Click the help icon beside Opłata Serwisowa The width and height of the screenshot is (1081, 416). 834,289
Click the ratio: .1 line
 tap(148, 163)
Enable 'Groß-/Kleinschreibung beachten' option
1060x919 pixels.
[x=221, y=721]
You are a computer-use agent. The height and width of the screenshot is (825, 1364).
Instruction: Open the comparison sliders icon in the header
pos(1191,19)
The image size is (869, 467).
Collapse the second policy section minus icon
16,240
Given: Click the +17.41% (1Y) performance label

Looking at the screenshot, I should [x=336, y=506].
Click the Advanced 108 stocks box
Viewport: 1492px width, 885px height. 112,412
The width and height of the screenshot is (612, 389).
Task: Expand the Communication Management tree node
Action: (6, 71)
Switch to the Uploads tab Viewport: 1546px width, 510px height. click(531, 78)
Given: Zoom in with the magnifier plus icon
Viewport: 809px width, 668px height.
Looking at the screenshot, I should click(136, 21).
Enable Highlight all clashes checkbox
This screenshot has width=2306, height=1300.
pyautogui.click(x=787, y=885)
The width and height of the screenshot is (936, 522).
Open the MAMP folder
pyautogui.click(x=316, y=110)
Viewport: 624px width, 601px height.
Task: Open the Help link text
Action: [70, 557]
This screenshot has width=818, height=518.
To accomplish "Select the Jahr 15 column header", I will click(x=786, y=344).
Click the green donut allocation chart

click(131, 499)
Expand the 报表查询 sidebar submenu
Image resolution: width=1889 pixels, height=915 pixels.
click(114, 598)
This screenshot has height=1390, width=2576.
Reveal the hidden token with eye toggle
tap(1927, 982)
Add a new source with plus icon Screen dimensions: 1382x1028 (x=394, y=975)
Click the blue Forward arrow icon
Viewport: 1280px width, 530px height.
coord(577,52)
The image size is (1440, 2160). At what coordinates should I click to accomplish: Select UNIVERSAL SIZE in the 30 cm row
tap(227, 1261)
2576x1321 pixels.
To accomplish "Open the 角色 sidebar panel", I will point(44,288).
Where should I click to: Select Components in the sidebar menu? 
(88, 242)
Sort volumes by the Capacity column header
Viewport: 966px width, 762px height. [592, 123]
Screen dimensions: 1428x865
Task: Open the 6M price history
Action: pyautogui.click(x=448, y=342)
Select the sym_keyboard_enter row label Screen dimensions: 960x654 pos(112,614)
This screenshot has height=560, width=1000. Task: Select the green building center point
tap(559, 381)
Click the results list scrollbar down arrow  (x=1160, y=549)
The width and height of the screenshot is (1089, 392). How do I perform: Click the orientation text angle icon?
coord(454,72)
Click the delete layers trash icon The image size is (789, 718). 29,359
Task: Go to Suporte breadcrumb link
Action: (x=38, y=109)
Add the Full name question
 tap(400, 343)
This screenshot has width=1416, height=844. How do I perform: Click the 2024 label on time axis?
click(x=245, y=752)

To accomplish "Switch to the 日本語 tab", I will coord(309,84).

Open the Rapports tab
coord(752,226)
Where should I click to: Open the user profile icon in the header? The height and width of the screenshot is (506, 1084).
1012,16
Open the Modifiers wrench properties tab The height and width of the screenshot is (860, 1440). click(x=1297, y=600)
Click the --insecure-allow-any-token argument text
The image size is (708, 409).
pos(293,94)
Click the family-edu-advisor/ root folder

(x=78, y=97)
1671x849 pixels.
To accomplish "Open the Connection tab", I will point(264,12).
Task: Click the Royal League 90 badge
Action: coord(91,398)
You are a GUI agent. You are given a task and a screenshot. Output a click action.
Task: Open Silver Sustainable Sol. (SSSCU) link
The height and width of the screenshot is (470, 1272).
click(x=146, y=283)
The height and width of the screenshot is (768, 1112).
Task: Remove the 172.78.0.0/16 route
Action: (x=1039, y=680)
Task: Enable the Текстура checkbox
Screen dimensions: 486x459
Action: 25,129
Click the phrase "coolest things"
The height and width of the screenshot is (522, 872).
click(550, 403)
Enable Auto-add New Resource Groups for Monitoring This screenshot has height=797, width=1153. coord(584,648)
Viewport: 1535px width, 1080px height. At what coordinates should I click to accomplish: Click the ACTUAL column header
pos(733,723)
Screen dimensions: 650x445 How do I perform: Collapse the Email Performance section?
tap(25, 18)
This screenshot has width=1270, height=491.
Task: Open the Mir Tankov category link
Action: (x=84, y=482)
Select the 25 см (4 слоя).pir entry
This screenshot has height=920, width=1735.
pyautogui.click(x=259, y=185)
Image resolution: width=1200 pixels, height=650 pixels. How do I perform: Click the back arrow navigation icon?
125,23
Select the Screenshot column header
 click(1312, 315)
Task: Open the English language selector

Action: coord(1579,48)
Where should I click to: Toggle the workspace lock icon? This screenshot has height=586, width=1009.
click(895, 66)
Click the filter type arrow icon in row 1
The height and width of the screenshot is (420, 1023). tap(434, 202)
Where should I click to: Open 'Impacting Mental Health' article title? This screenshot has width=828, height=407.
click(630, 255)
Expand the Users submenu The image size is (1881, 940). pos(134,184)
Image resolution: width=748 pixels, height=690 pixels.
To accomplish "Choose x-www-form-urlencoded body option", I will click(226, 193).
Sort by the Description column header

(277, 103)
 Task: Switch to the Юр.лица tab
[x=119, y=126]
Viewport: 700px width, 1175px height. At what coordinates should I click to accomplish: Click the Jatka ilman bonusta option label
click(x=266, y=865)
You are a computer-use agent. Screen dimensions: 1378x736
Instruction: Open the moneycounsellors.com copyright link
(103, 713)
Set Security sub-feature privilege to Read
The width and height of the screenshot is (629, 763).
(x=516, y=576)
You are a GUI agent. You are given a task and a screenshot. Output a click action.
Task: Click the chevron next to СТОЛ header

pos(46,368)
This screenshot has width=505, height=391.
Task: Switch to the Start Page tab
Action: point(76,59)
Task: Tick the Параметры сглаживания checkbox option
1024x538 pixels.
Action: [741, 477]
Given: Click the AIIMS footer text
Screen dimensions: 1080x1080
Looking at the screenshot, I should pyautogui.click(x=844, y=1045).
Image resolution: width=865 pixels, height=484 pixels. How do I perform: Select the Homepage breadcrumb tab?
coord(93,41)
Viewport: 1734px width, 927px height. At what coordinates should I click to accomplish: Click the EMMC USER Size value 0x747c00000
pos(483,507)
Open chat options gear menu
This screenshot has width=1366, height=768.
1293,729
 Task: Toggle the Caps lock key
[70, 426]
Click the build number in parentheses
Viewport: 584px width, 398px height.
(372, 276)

How to complete this task: All lines from the opening of the records through the line where "Switch to the Uploads" occurs are to be output verbatim. No other line belongs in the answer.

Task answer:
Click the help icon beside Opłata Serwisowa The width and height of the screenshot is (1081, 416). 834,289
Click the ratio: .1 line
 tap(148, 163)
Enable 'Groß-/Kleinschreibung beachten' option
1060x919 pixels.
[x=221, y=721]
You are a computer-use agent. The height and width of the screenshot is (825, 1364).
Instruction: Open the comparison sliders icon in the header
pos(1191,19)
The image size is (869, 467).
Collapse the second policy section minus icon
16,240
Given: Click the +17.41% (1Y) performance label

Looking at the screenshot, I should [x=336, y=506].
Click the Advanced 108 stocks box
Viewport: 1492px width, 885px height. 112,412
The width and height of the screenshot is (612, 389).
Task: Expand the Communication Management tree node
Action: (6, 71)
Switch to the Uploads tab Viewport: 1546px width, 510px height. click(531, 78)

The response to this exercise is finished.